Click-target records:
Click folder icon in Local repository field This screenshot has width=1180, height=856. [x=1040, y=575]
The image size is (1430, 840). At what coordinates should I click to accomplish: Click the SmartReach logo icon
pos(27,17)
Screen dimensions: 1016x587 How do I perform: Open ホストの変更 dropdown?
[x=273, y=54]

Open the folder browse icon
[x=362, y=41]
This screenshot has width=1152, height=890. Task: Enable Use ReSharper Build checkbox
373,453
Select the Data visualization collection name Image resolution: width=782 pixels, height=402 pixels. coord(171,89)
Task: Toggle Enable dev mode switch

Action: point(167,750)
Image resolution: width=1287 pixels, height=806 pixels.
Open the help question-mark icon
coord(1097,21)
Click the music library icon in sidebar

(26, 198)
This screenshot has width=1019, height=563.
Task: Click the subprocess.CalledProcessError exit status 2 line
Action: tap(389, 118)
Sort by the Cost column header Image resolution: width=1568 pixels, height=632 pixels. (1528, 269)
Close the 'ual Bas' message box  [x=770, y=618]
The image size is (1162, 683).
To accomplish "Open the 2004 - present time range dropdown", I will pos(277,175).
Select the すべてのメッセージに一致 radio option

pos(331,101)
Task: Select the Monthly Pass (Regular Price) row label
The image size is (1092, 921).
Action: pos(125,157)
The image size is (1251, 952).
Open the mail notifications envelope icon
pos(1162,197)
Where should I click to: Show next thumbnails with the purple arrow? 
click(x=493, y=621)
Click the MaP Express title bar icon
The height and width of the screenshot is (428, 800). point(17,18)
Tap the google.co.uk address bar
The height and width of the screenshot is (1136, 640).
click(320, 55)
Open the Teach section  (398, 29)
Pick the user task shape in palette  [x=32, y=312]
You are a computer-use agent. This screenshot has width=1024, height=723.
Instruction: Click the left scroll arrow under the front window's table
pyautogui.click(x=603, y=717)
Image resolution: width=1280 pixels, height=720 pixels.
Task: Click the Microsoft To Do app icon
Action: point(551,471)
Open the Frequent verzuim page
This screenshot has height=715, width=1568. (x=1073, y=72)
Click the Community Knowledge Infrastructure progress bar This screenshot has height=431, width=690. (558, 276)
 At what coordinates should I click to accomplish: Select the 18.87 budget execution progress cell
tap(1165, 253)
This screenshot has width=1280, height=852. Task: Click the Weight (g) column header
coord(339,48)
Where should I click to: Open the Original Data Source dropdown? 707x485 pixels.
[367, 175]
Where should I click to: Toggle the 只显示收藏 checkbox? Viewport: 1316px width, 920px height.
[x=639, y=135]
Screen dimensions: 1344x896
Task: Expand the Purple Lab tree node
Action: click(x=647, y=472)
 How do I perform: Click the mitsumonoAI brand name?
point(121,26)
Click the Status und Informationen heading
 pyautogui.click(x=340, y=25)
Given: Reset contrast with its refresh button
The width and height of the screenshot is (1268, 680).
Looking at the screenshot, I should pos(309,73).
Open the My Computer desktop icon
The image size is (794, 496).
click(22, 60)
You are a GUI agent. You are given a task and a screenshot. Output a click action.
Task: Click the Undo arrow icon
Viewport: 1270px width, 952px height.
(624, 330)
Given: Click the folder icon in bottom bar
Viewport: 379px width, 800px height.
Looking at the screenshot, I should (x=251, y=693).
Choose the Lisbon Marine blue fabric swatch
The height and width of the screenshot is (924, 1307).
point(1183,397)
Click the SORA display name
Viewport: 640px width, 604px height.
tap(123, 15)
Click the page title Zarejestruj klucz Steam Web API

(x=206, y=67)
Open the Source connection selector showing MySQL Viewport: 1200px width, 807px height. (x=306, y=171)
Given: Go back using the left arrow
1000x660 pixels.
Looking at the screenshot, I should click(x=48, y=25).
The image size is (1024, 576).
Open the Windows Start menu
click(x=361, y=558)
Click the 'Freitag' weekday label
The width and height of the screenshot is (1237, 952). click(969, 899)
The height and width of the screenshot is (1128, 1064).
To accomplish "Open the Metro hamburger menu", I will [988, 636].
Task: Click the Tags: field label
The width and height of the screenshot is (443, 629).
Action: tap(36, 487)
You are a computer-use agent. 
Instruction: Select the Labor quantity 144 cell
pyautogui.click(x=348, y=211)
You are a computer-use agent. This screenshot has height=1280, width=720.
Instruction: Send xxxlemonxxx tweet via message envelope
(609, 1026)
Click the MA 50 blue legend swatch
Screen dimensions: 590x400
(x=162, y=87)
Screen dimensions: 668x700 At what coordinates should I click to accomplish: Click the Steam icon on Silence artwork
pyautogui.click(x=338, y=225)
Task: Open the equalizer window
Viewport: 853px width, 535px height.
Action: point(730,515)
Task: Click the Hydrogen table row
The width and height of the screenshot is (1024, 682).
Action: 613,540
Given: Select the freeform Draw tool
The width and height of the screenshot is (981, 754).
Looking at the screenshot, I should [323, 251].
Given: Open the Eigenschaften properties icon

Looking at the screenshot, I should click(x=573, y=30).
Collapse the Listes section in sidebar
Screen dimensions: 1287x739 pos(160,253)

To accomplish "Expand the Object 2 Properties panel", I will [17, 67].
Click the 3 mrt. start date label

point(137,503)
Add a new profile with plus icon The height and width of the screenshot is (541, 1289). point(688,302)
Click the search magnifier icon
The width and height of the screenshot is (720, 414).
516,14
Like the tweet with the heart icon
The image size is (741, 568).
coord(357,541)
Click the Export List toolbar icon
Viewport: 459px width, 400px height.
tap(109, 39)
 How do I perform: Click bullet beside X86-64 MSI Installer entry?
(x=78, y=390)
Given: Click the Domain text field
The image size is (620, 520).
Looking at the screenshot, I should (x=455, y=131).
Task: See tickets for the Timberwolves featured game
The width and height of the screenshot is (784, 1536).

CHALLENGE:
Please return all of the records above, every line in its original order, without any changes.

EXERCISE SOLUTION:
Click folder icon in Local repository field This screenshot has width=1180, height=856. [x=1040, y=575]
The image size is (1430, 840). At what coordinates should I click to accomplish: Click the SmartReach logo icon
pos(27,17)
Screen dimensions: 1016x587 How do I perform: Open ホストの変更 dropdown?
[x=273, y=54]

Open the folder browse icon
[x=362, y=41]
This screenshot has width=1152, height=890. Task: Enable Use ReSharper Build checkbox
373,453
Select the Data visualization collection name Image resolution: width=782 pixels, height=402 pixels. coord(171,89)
Task: Toggle Enable dev mode switch

Action: point(167,750)
Image resolution: width=1287 pixels, height=806 pixels.
Open the help question-mark icon
coord(1097,21)
Click the music library icon in sidebar

(26, 198)
This screenshot has width=1019, height=563.
Task: Click the subprocess.CalledProcessError exit status 2 line
Action: tap(389, 118)
Sort by the Cost column header Image resolution: width=1568 pixels, height=632 pixels. (1528, 269)
Close the 'ual Bas' message box  [x=770, y=618]
The image size is (1162, 683).
To accomplish "Open the 2004 - present time range dropdown", I will pos(277,175).
Select the すべてのメッセージに一致 radio option

pos(331,101)
Task: Select the Monthly Pass (Regular Price) row label
The image size is (1092, 921).
Action: pos(125,157)
The image size is (1251, 952).
Open the mail notifications envelope icon
pos(1162,197)
Where should I click to: Show next thumbnails with the purple arrow? 
click(x=493, y=621)
Click the MaP Express title bar icon
The height and width of the screenshot is (428, 800). point(17,18)
Tap the google.co.uk address bar
The height and width of the screenshot is (1136, 640).
click(320, 55)
Open the Teach section  (398, 29)
Pick the user task shape in palette  [x=32, y=312]
You are a computer-use agent. This screenshot has width=1024, height=723.
Instruction: Click the left scroll arrow under the front window's table
pyautogui.click(x=603, y=717)
Image resolution: width=1280 pixels, height=720 pixels.
Task: Click the Microsoft To Do app icon
Action: point(551,471)
Open the Frequent verzuim page
This screenshot has height=715, width=1568. (x=1073, y=72)
Click the Community Knowledge Infrastructure progress bar This screenshot has height=431, width=690. (558, 276)
 At what coordinates should I click to accomplish: Select the 18.87 budget execution progress cell
tap(1165, 253)
This screenshot has width=1280, height=852. Task: Click the Weight (g) column header
coord(339,48)
Where should I click to: Open the Original Data Source dropdown? 707x485 pixels.
[367, 175]
Where should I click to: Toggle the 只显示收藏 checkbox? Viewport: 1316px width, 920px height.
[x=639, y=135]
Screen dimensions: 1344x896
Task: Expand the Purple Lab tree node
Action: click(x=647, y=472)
 How do I perform: Click the mitsumonoAI brand name?
point(121,26)
Click the Status und Informationen heading
 pyautogui.click(x=340, y=25)
Given: Reset contrast with its refresh button
The width and height of the screenshot is (1268, 680).
Looking at the screenshot, I should pos(309,73).
Open the My Computer desktop icon
The image size is (794, 496).
click(22, 60)
You are a GUI agent. You are given a task and a screenshot. Output a click action.
Task: Click the Undo arrow icon
Viewport: 1270px width, 952px height.
(624, 330)
Given: Click the folder icon in bottom bar
Viewport: 379px width, 800px height.
Looking at the screenshot, I should (x=251, y=693).
Choose the Lisbon Marine blue fabric swatch
The height and width of the screenshot is (924, 1307).
point(1183,397)
Click the SORA display name
Viewport: 640px width, 604px height.
tap(123, 15)
Click the page title Zarejestruj klucz Steam Web API

(x=206, y=67)
Open the Source connection selector showing MySQL Viewport: 1200px width, 807px height. (x=306, y=171)
Given: Go back using the left arrow
1000x660 pixels.
Looking at the screenshot, I should click(x=48, y=25).
The image size is (1024, 576).
Open the Windows Start menu
click(x=361, y=558)
Click the 'Freitag' weekday label
The width and height of the screenshot is (1237, 952). click(969, 899)
The height and width of the screenshot is (1128, 1064).
To accomplish "Open the Metro hamburger menu", I will [988, 636].
Task: Click the Tags: field label
The width and height of the screenshot is (443, 629).
Action: tap(36, 487)
You are a computer-use agent. 
Instruction: Select the Labor quantity 144 cell
pyautogui.click(x=348, y=211)
You are a computer-use agent. This screenshot has height=1280, width=720.
Instruction: Send xxxlemonxxx tweet via message envelope
(609, 1026)
Click the MA 50 blue legend swatch
Screen dimensions: 590x400
(x=162, y=87)
Screen dimensions: 668x700 At what coordinates should I click to accomplish: Click the Steam icon on Silence artwork
pyautogui.click(x=338, y=225)
Task: Open the equalizer window
Viewport: 853px width, 535px height.
Action: point(730,515)
Task: Click the Hydrogen table row
The width and height of the screenshot is (1024, 682).
Action: 613,540
Given: Select the freeform Draw tool
The width and height of the screenshot is (981, 754).
Looking at the screenshot, I should [323, 251].
Given: Open the Eigenschaften properties icon

Looking at the screenshot, I should click(x=573, y=30).
Collapse the Listes section in sidebar
Screen dimensions: 1287x739 pos(160,253)

To accomplish "Expand the Object 2 Properties panel", I will [17, 67].
Click the 3 mrt. start date label

point(137,503)
Add a new profile with plus icon The height and width of the screenshot is (541, 1289). point(688,302)
Click the search magnifier icon
The width and height of the screenshot is (720, 414).
516,14
Like the tweet with the heart icon
The image size is (741, 568).
coord(357,541)
Click the Export List toolbar icon
Viewport: 459px width, 400px height.
tap(109, 39)
 How do I perform: Click bullet beside X86-64 MSI Installer entry?
(x=78, y=390)
Given: Click the Domain text field
The image size is (620, 520).
Looking at the screenshot, I should (x=455, y=131).
Task: See tickets for the Timberwolves featured game
The width and height of the screenshot is (784, 1536).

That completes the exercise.